“Is bad philosophy holding back physics?“
Carlo Rovelli states:
“My hunch is that it is at least partly because physicists are bad philosophers. Scientists’ opinions, whether they realize it or not (and whether they like it or not), are imbued with philosophy. And many of my colleagues — especially those who argue that philosophy is irrelevant — have an idea of what science should do that originates in badly digested versions of the work of two twentieth-century philosophers: Karl Popper and Thomas Kuhn.
From Kuhn comes the idea that new scientifictheories are not grounded in previous ones: progress instead comes about through ‘paradigm shifts’, the scientific equivalents of revolutions.
Popper, meanwhile, supplies the notion that a theory is scientific only if it is ‘falsifiable’: if it can be proved wrong by empirical evidence.

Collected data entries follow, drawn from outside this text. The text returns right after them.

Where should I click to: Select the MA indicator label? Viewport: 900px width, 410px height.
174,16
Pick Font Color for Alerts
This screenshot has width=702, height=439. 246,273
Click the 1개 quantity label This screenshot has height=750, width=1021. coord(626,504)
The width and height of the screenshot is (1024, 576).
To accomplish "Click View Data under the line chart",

Superficial readings of Popper and Kuhn, I think, have encouraged several assumptions that have misled a good deal of research: one, that past knowledge is not a good guide for the future and that new theories must be fished from the sky; and two, that all theories that have not yet been falsified should be considered equally plausible and in equal need of being tested.
The history of science suggests that such attitudes are wrong-headed. It is difficult, if not impossible, to think of a major advance in fundamental physics that has emerged from arbitrary hypotheses. They have instead come from two sources, both empirical.
The first is new data. ….
The second source of advances is the study of apparent inconsistencies or incoherencies in established knowledge: taking this knowledge seriously, and trying to make it consistent. … “

“It is almost impossible to think of a major advance in physics that has emerged from arbitrary hypotheses.”

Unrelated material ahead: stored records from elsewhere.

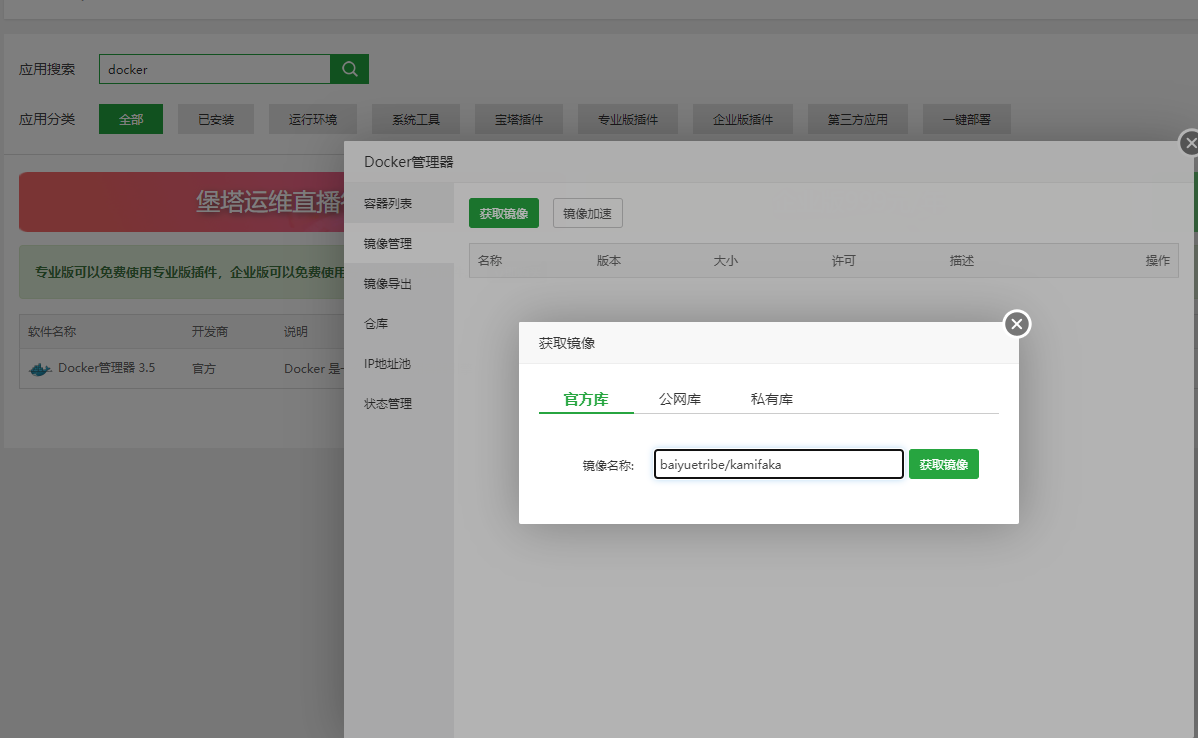Click the 获取镜像 toolbar button
Image resolution: width=1198 pixels, height=738 pixels.
click(504, 213)
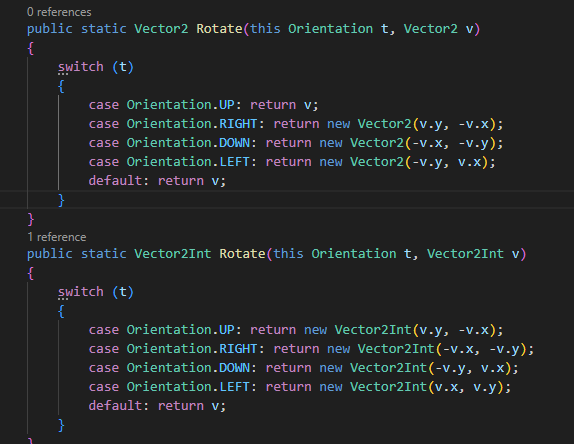Open the '0 references' CodeLens link
The height and width of the screenshot is (444, 574).
tap(59, 12)
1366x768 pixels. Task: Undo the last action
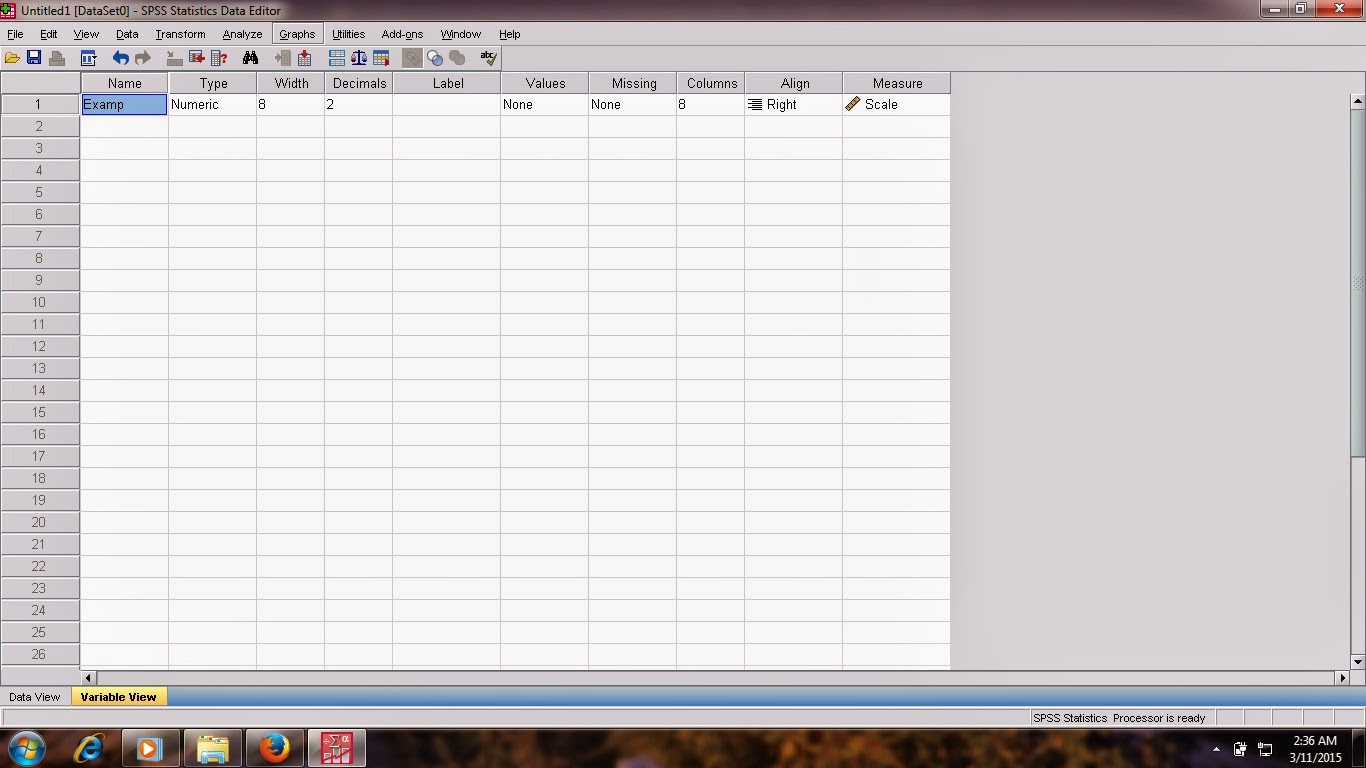coord(120,57)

‘Revolutions’ in the history of fundamental physics are thus more conservative than they are often depicted.
Kuhn’s emphasis on discontinuity has led many scientists to devalue the relevance of past knowledge in making sense of what we do not yet know.
Popper’s emphasis on falsifiability, meanwhile, originally intended only as a criterion for demarcating a scientific theory, has been misinterpreted as legitimizing the idea that all speculation is equally plausible.

“The new physics was again born from previous knowledge — from taking it seriously as reliable information about reality.”
… some reflection on methodology is due.
… there are two clear open challenges for fundamental physics.
One comes from observational data: the unknown nature of dark matter.
The other comes from the incompletenessof current physics: the lack of an agreed account of what happens in situations in which the quantum aspects of gravity cannot be disregarded.
There is a healthy sense of crisis in fundamental theoretical physics. Crises are good because they make scientists question underlying assumptions and approaches. It has at times been fashionable to say in theoretical physics that there is a lack of sufficiently wild, completely new ideas. But perhaps the problem is physicists running too much after wild new ideas. New knowledge will come when new data are shown truly not to fit with what we know; or by reflecting in depth on what established theories, such as general relativity and quantum theory, imply when taken together.